(Stored data entries)
**********

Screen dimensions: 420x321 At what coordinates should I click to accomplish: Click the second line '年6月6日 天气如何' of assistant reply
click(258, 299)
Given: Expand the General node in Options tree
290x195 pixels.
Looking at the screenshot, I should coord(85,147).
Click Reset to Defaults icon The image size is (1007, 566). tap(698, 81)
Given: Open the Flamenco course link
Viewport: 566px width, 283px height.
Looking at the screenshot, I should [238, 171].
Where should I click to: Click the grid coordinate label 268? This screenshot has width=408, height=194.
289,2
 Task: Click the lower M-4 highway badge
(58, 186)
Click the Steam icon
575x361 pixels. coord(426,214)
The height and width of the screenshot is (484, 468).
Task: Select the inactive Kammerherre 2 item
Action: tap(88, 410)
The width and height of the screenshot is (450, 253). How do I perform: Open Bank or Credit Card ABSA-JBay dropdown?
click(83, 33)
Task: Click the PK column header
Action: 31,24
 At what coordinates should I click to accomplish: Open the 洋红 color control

**********

= YOUR OBJECTIVE =
Among the lines above, find those with the word "Given". Copy them.

= YOUR SOLUTION =
Given: Expand the General node in Options tree
Given: Open the Flamenco course link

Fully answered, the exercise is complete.